Concerniente a la residualidad que también preside este mecanismo, la Constitución prevé que éste “solo procederá cuando el afectado no disponga de otro medio de defensa judicial”, precepto que reafirma el artículo 6º del Decreto 2591 de 1991, según el cual “[l]a acción de tutela no procederá: 1.  Cuando existan otros recursos o medios de defensa judiciales”, cuestión que se explica en el marco de su carácter singular, el cual inhibe al juzgador excepcional interferir en las “resoluciones” de los “naturales” o reemplazar esos dispositivos comunes, so pena de convertir esta sede en una instancia adicional o paralela.

A tales postulados se suman los específicos sobre resoluciones “judiciales”, con venero en los defectos orgánico, procedimental absoluto, fáctico y “sustantivo”, así como en error inducido, falta de motivación, desconocimiento del “precedente” o violación directa de la norma fundante, según que, en su orden, el emisor carezca totalmente de competencia, obre radicalmente al margen del ritual previsto, no se base en las probanzas regularmente acopiadas, aplique las reglas en forma completamente alejada de sus previsiones, sea engañado por la actividad de “terceros”, omita analizar adecuadamente los hechos y disposiciones relevantes, ignore la doctrina que él mismo, sus pares o superiores jerárquicos han sentado en torno a lo debatido o contraríe frontalmente los dictados de dicha norma básica.

De tal manera que la tutela exclusivamente se abre paso en los inusuales casos en que los falladores incurran en una protuberante trasgresión de la legislación patria, es decir, “con ostensible desviación del sendero normado, sin ecuanimidad y apoyado[s] en el capricho o en la subjetividad, a tal punto que estructure[n] ‘vía de hecho’” (entre otras, CSJ STC, 3 mar. 2011, rad. 00329-00, reiterada STC1842-2017), lo que de suyo descarta divergencias meramente interpretativas, máxime si éstas atañen a la apreciación de los medios suasorios, escenario en el que con mayor fuerza campean la independencia y autonomía que los artículos 228 y 230 ídem reconocen a la judicatura.

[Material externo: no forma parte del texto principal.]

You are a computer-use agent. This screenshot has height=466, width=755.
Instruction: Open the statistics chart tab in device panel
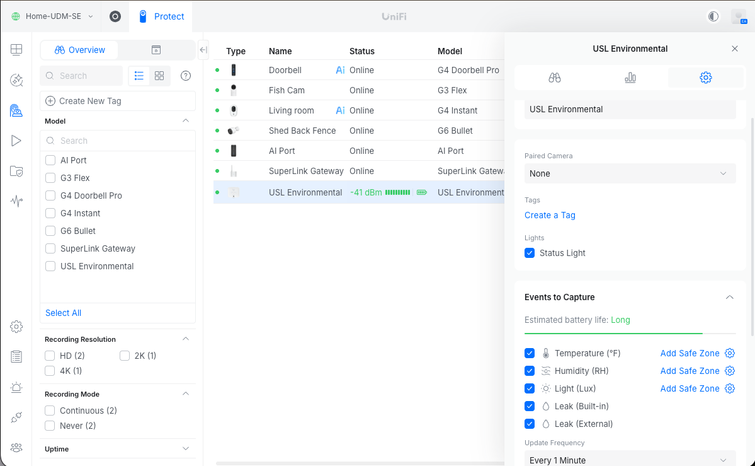click(x=630, y=78)
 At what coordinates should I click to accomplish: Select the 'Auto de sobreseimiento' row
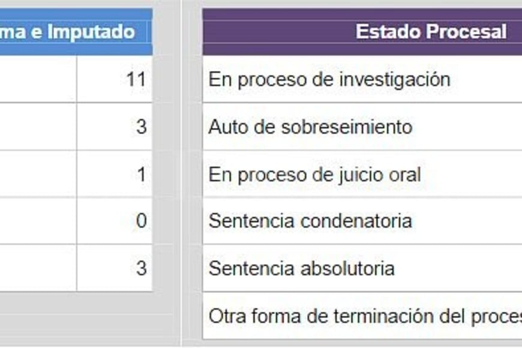(310, 127)
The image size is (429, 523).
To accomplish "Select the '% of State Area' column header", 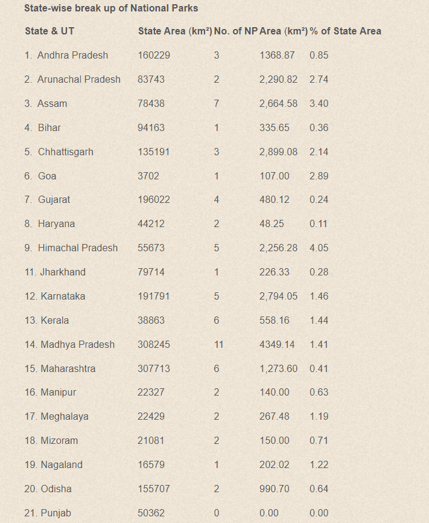I will pyautogui.click(x=345, y=31).
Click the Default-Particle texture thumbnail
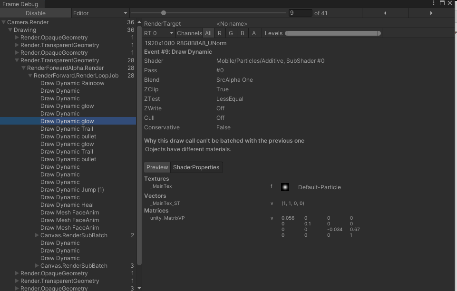457x291 pixels. click(x=284, y=187)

2. Pues bien, de cara a lo alegado inicialmente por el actor, lo resuelto por el Tribunal, los fundamentos de la alzada y los elementos de convicción recaudados, conforme regula el artículo 32 del Decreto 2591 de 1991, la Sala observa que el memorial de 7 de abril de 2017 contiene tres aspectos y que aparece demostración de que el primario, encaminado a obtener la supresión de todo lo actuado a partir del apremio compulsivo por indebida notificación, recibió tramitación el 7 de junio, fue abierto a pruebas el 9 de agosto y desestimado el 23 de octubre, todo en esa misma anualidad.

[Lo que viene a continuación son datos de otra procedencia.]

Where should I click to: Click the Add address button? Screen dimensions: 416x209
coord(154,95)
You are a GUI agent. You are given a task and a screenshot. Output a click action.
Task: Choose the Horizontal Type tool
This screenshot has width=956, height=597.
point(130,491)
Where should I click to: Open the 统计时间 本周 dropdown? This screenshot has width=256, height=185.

No así lo atañedero al segundo y al tercer ítem, tendiente el uno a que se decretara la “nulidad del auto de fecha 27 de enero de 2012, que ‘Resuelve: 1. Aceptar la cesión del crédito que hace el Banco de Bogotá S.A., en favor de Karina María Berrocal Anaya”, y el otro, propositivo de “recurso de reposición y en subsidio apelación, contra el auto de fecha abril 3 de 2017, mediante el cual: ‘Resuelve: 1. Aceptar la cesión del crédito que hace Karina María Berrocal Anaya, en favor de la sociedad Inverlhemar S.A.”
Omisión que por sí sola no franquea la puerta a la guarda deprecada, por cuanto respecto de ella se conjugan dos circunstancias impeditivas, cada una de suyo suficiente para enervarla, consistente la inicial en que el querellante no agotó todos los remedios corrientes de protección, toda vez que habiéndose dado curso al documento que contenía las reclamaciones reseñadas y, finalmente, desatado su tema principal, es decir, el supuesto vicio por indebida vinculación del demandado, éste ha podido y debido pedir la adición contemplada en el artículo 285 del Código General del Proceso que para los autos opera “…de oficio dentro del término de su ejecutoria, o a solicitud de parte presentada en el mismo término” (inc. 3º), pero no lo hizo.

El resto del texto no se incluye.